Below are some records. How many of their lines contain the string "will"? Answer with the number alone.
═══ Records for processing
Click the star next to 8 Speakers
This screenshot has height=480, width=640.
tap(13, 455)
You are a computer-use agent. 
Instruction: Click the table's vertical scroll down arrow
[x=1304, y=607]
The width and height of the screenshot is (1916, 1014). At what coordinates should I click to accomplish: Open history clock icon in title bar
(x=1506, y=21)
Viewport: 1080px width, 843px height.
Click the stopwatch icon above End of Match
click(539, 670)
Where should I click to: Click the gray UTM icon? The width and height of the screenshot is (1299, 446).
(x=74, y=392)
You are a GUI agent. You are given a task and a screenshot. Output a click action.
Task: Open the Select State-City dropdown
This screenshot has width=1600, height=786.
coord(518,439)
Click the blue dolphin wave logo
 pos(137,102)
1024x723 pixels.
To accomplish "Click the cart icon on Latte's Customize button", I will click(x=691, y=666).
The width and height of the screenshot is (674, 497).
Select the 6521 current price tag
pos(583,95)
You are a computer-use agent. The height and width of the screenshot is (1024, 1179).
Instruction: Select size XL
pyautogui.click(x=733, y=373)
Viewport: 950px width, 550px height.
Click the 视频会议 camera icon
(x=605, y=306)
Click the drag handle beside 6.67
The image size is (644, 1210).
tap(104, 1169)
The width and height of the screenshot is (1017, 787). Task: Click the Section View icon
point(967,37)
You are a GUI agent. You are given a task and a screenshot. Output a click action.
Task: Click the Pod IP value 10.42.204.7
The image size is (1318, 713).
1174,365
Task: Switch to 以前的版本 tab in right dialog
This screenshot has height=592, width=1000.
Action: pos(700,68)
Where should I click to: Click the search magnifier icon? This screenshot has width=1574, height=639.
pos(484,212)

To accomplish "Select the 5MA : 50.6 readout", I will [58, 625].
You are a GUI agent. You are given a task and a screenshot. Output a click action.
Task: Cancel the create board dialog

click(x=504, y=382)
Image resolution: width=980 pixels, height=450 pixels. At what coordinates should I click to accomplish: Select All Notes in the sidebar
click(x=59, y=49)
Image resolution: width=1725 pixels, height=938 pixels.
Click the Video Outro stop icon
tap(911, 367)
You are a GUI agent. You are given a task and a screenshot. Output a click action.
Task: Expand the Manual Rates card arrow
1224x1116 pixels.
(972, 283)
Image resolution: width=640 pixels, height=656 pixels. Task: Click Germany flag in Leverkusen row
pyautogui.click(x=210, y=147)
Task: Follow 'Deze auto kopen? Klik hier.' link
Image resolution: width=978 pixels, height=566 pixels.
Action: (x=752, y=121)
══════
• _Output for this exercise_: 2